Gee, New Yorker, are you sure Henry Miller isn’t just completely irrelevant, hence granting him the requisite “innocence” necessary for such impunity? Imagine if Catcher and the Rye had started out talking about Holden’s co**. I don’t think we’d be discussing a vaunted, invincible classic, the way we are. So you might say it’s somewhat beside the point.
Well, what IS the point of The New Yorker. This is certainly a valid question to ask ourselves, following the election of a failing casino tycoon with no political experience. That they’ve thrown in the towel on being a bona fide Fourth Estate is such a foregone conclusion it’s laughable. So they turn to an alternative “evil” to try to stop, book banning. Yes, as if so many people read books nowadays. They’re going to dredge up a sociological corpse from 60 years ago and give it a full makeover, right before the “beautiful” gentrified streets of the Big Apple.

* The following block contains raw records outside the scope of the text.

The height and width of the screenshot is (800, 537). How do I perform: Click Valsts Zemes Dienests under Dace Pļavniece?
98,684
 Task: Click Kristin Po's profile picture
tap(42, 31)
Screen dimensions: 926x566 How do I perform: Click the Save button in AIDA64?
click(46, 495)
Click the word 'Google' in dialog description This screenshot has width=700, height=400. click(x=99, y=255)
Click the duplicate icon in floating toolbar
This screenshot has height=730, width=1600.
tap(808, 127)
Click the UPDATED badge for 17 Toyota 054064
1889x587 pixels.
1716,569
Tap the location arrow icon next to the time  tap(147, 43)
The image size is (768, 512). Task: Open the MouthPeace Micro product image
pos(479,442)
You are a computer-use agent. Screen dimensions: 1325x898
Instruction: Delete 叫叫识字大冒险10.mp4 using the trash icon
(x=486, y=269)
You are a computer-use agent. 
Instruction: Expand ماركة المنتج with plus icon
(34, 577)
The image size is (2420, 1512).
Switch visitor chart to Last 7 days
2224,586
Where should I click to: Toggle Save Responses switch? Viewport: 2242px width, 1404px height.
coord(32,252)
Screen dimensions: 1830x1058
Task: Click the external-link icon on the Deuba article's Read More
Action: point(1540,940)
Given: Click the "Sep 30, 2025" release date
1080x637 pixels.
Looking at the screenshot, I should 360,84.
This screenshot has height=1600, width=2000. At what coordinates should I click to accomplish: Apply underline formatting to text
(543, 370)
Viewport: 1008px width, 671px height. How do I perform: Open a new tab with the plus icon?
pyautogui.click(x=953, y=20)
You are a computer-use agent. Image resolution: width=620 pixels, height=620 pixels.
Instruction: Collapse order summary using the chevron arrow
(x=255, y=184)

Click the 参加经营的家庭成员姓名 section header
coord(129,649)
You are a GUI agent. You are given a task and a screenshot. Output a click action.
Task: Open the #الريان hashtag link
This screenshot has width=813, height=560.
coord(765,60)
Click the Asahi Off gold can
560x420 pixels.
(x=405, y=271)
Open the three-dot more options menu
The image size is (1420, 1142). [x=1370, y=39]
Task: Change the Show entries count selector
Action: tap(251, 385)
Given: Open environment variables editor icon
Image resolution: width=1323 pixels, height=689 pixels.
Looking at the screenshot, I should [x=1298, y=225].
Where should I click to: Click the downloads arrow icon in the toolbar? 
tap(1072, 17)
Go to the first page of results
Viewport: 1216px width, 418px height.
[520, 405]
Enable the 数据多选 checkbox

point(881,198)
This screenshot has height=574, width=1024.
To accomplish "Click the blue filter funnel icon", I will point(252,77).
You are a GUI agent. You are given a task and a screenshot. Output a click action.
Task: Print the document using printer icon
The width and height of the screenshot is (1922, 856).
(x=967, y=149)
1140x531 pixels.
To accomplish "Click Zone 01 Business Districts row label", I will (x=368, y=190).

Really, I don’t know why I should care, I guess. I’m my own man. I shouldn’t depend on a magazine for insight, or guidance. It should all be evident from my intuition, as I walk this land of the free. So we have a failing casino tycoon president. Find something else to focus on. Book banning. Ladies’ girdles are too short. The stone I’m writing on by striking it with a hot iron is too small for the amount of salacious brilliance I’m attempting to convey. Such is the way of New York, I guess. Next town. Mmm.